Stuart Donnelly, Chief Regional Officer for Europe North, said: “The Chancellor seems to be determined to penalize drivers who qualify for company cars with 2% tax rises in three and four years’ time.
“That’s on top of the 2% increases already announced for 2015/16 and 2016/17. “For a vehicle with a P11D value of £25,000, that level of increase equates to an extra £200 a year in tax for a 40% tax payer, every year.
“For many companies, company-owned cars are vital tools of the trade not perks of the job, so further rises of this kind are punitive and disproportionate.
“We are advising our customers to plan carefully ahead in their vehicle selection with the tax increases in mind, and to consult closely with us as to the suitable choice of models for their fleet policy lists going forward.
“This increases the need for companies to carefully consider the whole life costs of their vehicles and not just rely on incentivized front end prices.”

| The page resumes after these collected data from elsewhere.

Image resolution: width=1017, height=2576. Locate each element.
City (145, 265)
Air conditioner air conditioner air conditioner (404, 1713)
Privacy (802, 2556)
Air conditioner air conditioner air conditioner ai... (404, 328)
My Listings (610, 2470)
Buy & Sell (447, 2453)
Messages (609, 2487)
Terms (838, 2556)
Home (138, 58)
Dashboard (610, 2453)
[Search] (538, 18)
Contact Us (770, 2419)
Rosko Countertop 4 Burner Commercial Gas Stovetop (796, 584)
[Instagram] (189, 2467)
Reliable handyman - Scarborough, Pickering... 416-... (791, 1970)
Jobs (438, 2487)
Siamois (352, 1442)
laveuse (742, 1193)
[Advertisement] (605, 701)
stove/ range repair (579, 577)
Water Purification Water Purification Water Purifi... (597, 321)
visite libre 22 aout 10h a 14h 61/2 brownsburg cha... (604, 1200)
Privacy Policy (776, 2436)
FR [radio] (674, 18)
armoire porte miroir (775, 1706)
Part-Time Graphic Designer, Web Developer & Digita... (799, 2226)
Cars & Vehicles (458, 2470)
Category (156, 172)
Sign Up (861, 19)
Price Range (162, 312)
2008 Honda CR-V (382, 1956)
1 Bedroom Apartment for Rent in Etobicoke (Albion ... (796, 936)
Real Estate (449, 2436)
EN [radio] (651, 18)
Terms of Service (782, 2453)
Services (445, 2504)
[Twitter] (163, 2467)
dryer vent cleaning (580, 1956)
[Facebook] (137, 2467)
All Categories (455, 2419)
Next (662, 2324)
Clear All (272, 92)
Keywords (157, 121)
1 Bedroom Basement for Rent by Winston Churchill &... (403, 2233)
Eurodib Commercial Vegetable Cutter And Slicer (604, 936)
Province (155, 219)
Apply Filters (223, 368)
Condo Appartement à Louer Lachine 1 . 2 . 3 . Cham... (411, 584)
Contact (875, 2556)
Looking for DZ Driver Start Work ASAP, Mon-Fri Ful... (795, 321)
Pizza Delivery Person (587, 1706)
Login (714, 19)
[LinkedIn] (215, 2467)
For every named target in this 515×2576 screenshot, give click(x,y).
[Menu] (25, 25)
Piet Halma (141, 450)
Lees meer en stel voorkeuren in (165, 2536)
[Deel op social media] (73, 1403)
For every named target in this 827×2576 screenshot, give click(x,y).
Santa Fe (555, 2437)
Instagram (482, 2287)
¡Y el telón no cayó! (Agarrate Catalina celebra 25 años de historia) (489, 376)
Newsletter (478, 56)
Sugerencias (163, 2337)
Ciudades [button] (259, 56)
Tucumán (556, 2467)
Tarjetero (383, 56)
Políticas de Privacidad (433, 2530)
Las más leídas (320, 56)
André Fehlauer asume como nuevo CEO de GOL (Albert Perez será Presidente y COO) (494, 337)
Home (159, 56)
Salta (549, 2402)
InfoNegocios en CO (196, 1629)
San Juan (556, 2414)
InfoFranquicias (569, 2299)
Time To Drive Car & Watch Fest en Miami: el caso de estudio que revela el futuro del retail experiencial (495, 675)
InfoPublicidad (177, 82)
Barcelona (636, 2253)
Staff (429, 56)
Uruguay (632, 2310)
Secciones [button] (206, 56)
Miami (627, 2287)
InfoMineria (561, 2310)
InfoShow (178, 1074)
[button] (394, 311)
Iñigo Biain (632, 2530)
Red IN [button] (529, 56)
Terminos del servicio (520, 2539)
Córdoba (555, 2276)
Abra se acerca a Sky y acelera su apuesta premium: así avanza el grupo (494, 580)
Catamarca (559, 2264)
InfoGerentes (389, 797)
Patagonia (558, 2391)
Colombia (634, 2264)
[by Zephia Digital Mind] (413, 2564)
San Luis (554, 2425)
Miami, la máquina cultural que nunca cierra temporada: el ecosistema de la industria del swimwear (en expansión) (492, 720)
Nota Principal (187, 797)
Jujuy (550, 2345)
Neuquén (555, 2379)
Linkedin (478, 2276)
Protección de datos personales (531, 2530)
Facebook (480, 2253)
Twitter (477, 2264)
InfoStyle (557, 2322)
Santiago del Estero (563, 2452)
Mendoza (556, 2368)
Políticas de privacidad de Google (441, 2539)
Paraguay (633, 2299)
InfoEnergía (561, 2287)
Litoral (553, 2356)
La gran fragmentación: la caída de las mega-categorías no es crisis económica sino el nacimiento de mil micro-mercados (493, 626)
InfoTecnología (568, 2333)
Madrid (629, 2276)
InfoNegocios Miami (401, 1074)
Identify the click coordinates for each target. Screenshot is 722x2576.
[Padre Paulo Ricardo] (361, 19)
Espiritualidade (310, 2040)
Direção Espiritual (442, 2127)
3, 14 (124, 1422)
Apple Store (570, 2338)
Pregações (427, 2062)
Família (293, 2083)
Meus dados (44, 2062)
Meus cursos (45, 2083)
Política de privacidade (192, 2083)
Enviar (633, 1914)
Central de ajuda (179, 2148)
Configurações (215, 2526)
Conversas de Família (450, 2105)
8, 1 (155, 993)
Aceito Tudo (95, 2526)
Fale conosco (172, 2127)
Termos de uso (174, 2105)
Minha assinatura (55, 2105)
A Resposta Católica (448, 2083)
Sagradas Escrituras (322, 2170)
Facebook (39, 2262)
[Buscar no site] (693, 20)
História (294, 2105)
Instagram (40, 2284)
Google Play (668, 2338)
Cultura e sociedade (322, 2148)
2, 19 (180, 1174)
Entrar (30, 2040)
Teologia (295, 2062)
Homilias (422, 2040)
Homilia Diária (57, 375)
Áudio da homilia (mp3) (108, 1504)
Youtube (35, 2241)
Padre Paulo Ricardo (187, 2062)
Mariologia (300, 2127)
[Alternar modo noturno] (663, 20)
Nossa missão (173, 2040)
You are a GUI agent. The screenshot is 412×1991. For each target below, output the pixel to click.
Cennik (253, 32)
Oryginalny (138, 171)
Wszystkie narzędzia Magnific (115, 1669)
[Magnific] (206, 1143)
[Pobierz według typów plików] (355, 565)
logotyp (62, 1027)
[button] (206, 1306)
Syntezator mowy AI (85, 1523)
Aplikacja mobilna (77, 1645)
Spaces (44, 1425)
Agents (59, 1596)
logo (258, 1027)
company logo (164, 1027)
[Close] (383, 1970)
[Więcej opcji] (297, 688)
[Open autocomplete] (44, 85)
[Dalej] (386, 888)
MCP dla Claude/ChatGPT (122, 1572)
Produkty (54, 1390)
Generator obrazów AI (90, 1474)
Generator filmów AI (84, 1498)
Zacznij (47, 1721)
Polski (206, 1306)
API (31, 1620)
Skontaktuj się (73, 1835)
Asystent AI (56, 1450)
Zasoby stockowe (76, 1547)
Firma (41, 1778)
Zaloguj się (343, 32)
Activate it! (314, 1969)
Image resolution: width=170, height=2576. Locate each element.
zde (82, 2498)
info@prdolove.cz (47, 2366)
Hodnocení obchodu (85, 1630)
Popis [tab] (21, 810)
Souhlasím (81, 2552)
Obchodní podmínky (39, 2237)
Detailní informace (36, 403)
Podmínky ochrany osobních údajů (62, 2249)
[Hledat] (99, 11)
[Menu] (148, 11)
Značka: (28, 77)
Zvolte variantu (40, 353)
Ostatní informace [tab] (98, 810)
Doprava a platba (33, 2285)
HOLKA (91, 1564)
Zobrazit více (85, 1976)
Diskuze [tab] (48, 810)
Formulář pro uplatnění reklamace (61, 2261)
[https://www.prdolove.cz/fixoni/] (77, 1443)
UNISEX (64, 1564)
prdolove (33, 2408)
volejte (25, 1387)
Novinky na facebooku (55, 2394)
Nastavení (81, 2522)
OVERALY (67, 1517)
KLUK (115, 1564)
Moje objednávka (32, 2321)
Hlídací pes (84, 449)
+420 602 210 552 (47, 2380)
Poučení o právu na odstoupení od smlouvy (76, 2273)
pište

Martin Brown, Managing Director, said: “While we welcome the cancellation of the increase in fuel duty planned for September, the news of a 2% rise in the rate of company car tax in 2017/18 and 2018/19 is unwelcome as it is yet another tax on businesses and their employees.
“What these measures continue to do, however, is underline the importance of selecting the right company cars for your fleet that are both fuel and tax efficient.
“That means careful selection of models with low fuel consumption to keep fuel bills in check and those with as low carbon emissions as possible to benefit from lower rates of company car tax , national insurance and VED.
“That means careful fleet planning now for the changes that take effect in three years and prudent selection of vehicles with low whole life costs.”